Connectivity and I/O
The sbRIO-9603's I/O complement is well-suited to industrial automation, motion control, and data acquisition roles:
- Two Gigabit Ethernet ports — supports deterministic communication protocols (EtherCAT, Modbus TCP, OPC UA) as well as standard TCP/IP networking for HMI or SCADA connectivity.
- RS-232 serial port — for legacy device integration, barcode scanners, PLCs, or sensor modules with UART-based protocols.
- CAN port — enables integration into CAN bus networks common in automotive test, industrial machinery, and robotics applications.
- RMC connector — the Reconfigurable Mezzanine Card interface allows two NI C Series I/O modules to be attached directly, extending the board's measurement and control capabilities with NI's broad catalog of signal conditioning modules (thermocouples, strain gauges, analog I/O, counter/timers, etc.).
- 96 × 3.3 V digital I/O lines — a large bank of general-purpose digital I/O routed directly to the FPGA, enabling custom parallel communication buses, encoder interfaces, relay driving (through appropriate buffering), or custom protocol bit-banging at hardware-timed rates.
OEM Integration Considerations
Because the sbRIO-9603 is designed for volume OEM embedding rather than benchtop use, it omits a chassis and relies on the integrator to provide power conditioning, mechanical mounting, and thermal management. The 3.3 V digital I/O lines operate at standard LVTTL logic levels, which means level shifting may be required when interfacing with 5 V industrial equipment. The CAN port follows standard CAN 2.0 electrical specifications and requires a CAN transceiver in the signal path if connecting to an ISO 11898-2 physical layer bus.
The dual Ethernet ports also support network redundancy configurations, which is a common requirement in safety-critical OEM machine designs where a broken cable to one network segment must not halt operation.

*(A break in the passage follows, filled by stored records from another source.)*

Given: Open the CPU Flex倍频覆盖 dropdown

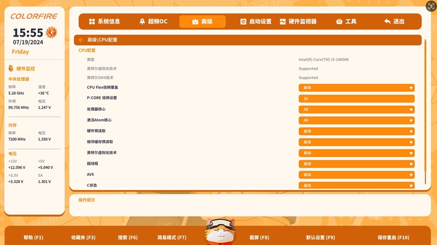Looking at the screenshot, I should point(356,88).
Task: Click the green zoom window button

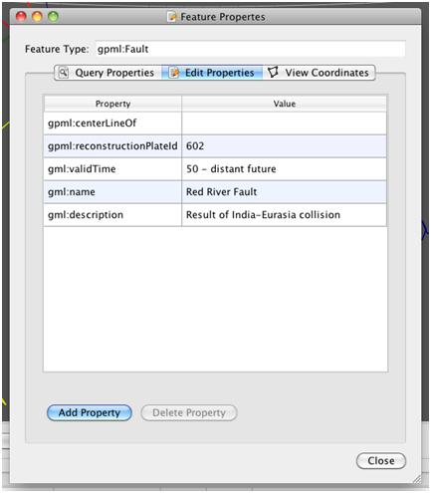Action: (x=53, y=16)
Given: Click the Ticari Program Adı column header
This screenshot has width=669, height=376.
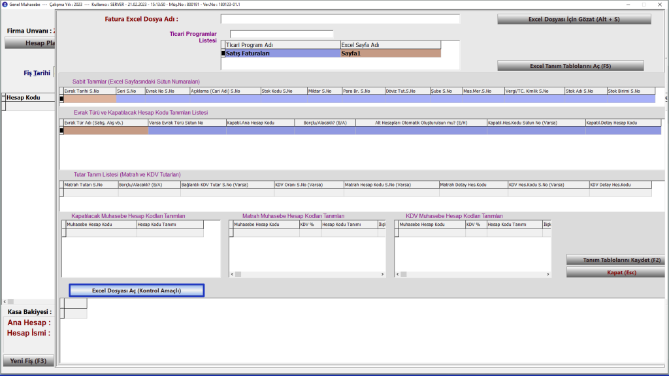Looking at the screenshot, I should tap(282, 45).
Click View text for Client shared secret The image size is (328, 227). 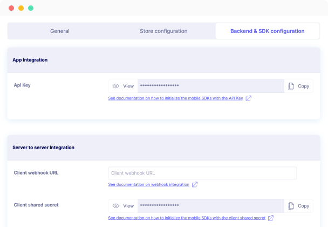[128, 206]
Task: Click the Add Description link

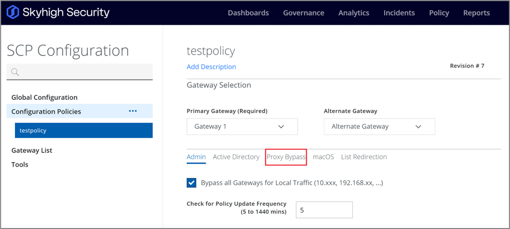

The Domestic Replacement Context
The article title frames the sbRIO-9603 as a benchmark for domestic substitution efforts in China's industrial computing sector. NI's CompactRIO and sbRIO platforms have been widely adopted in Chinese manufacturing, aerospace test, and energy sectors over the past two decades, but the combination of import costs, export control exposure, and national policy incentives around domestic semiconductor and industrial control content has pushed Chinese OEMs to evaluate alternatives that replicate the core architectural pattern: a real-time x86 or Arm processor tightly coupled to a mid-range FPGA with a standard suite of industrial I/O.

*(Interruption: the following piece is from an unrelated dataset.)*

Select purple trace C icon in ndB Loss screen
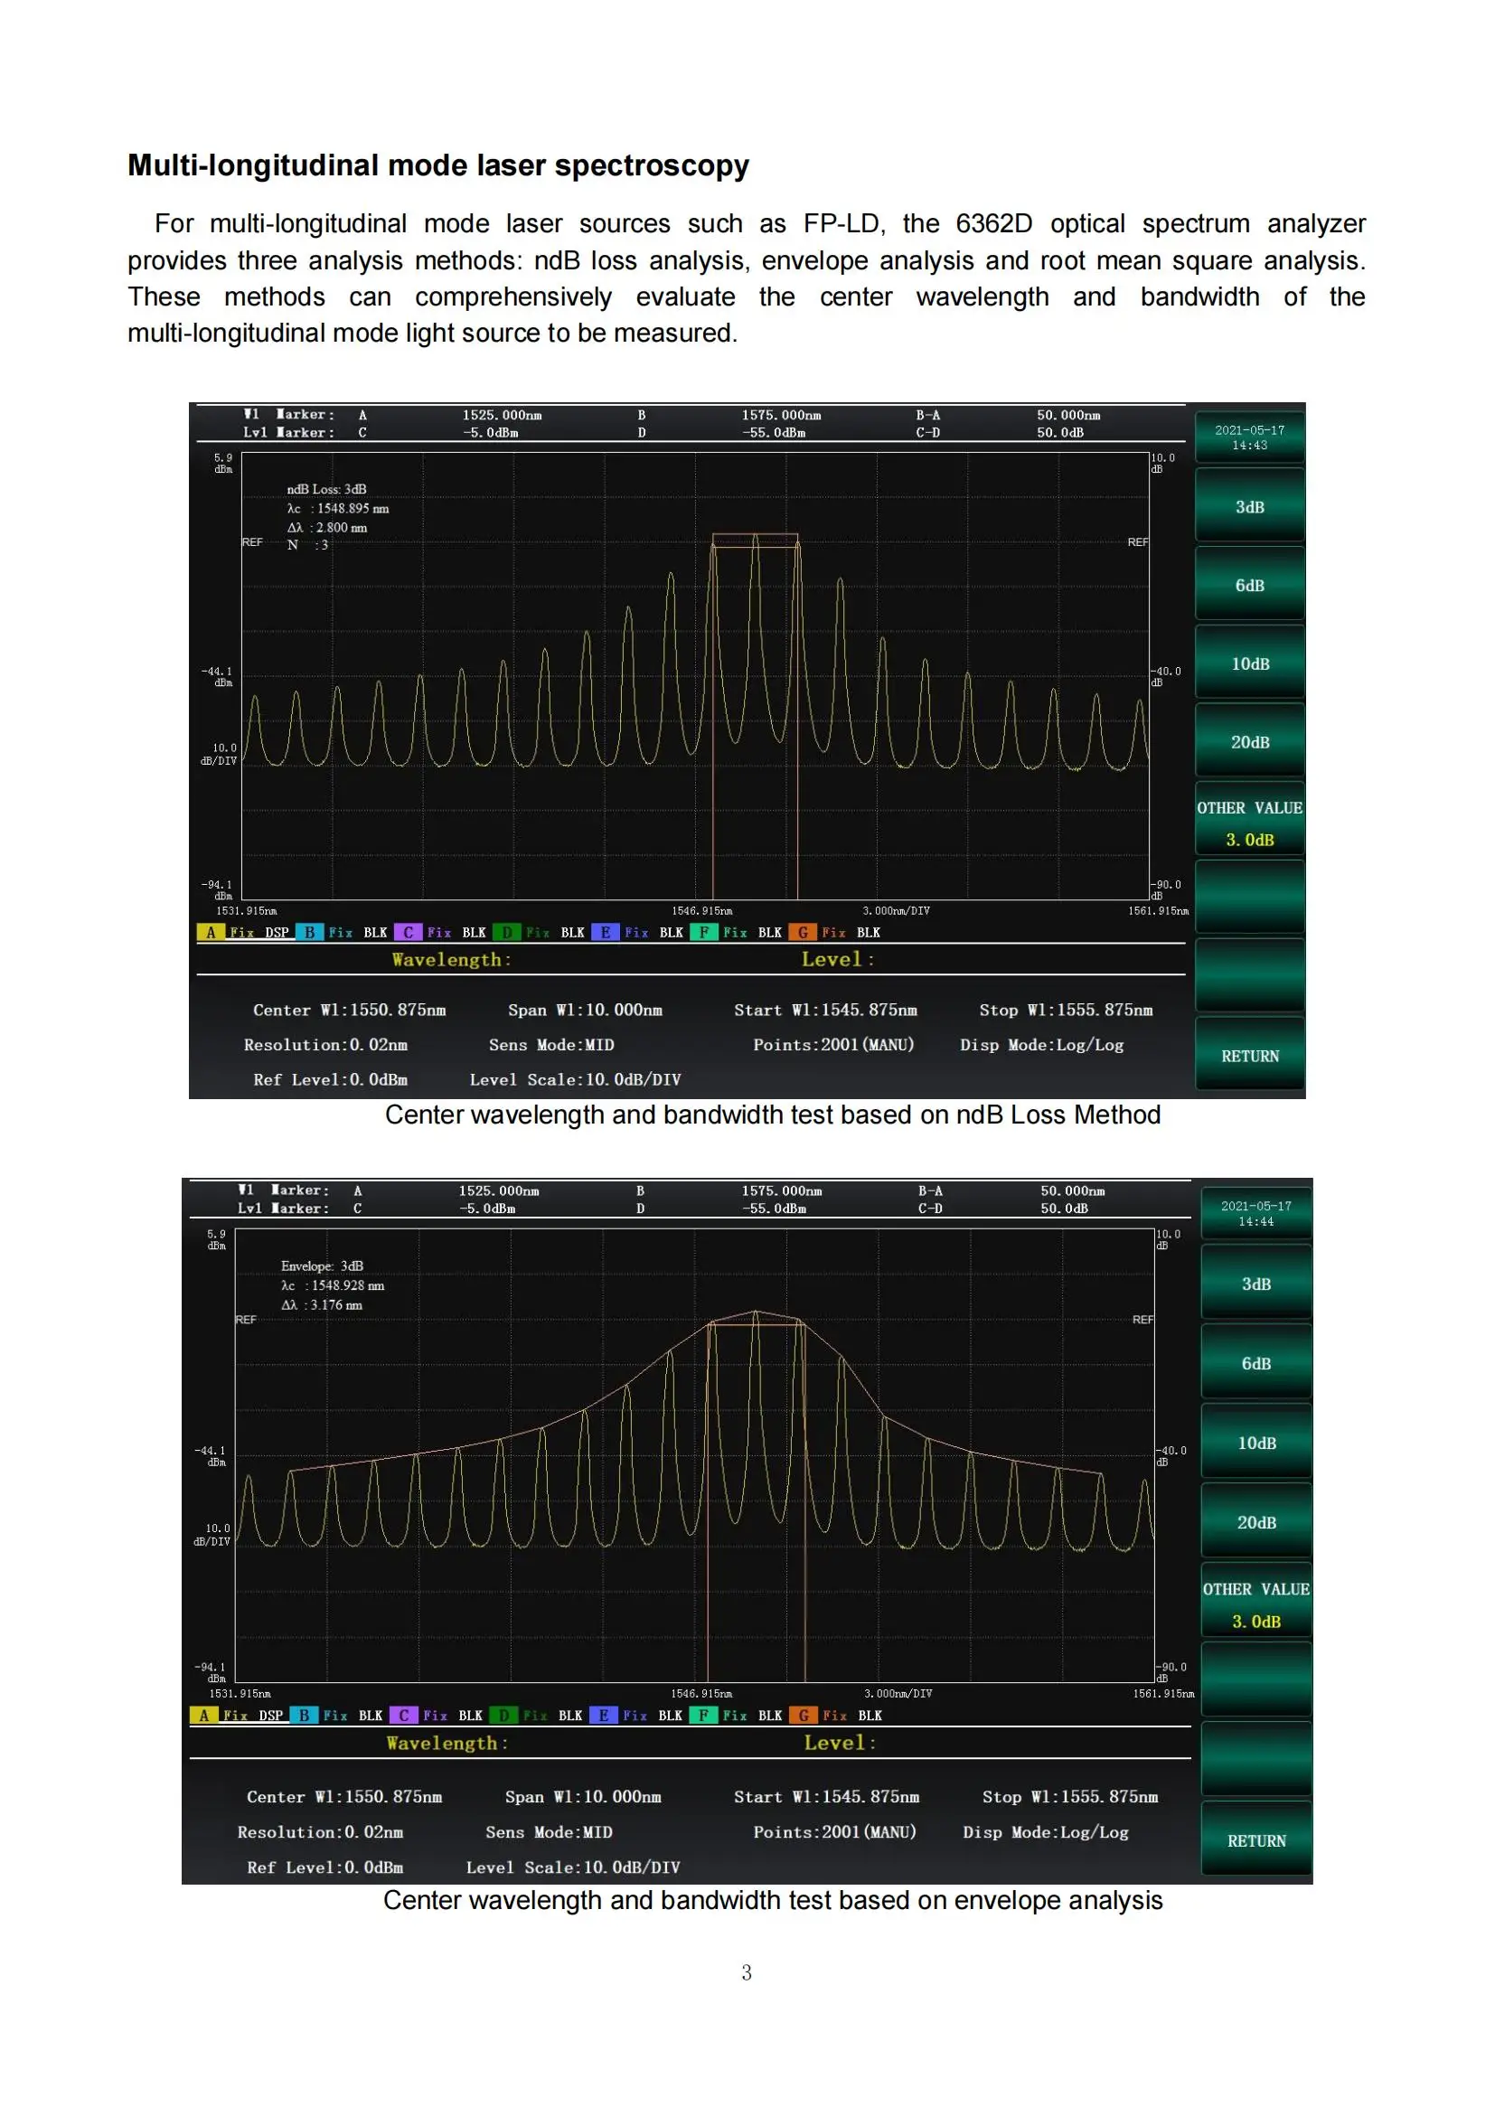 (x=408, y=932)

The sbRIO-9603's specification sheet—1.33 GHz dual-core processor, Artix-7 75T FPGA, 96 DIO lines, dual GbE, CAN, RS-232, and C Series expansion—serves as a concrete feature target for domestic equivalent designs. Matching this architecture requires sourcing or designing a real-time processor board, integrating an FPGA with equivalent logic density, and replicating the software ecosystem that makes the NI platform productive (deterministic OS, FPGA toolchain, driver libraries). That software layer is typically where domestic alternatives face the steepest engineering challenge, even when the hardware BOM can be matched component-by-component.


For engineers evaluating whether the sbRIO-9603 or a comparable domestic platform fits a given OEM application, the key questions are FPGA logic utilization headroom for the intended control algorithm, whether the software toolchain supports the existing engineering team's workflow, and how the vendor's long-term supply and support commitments compare—factors that have become as important as raw hardware specifications in the current industrial supply chain environment.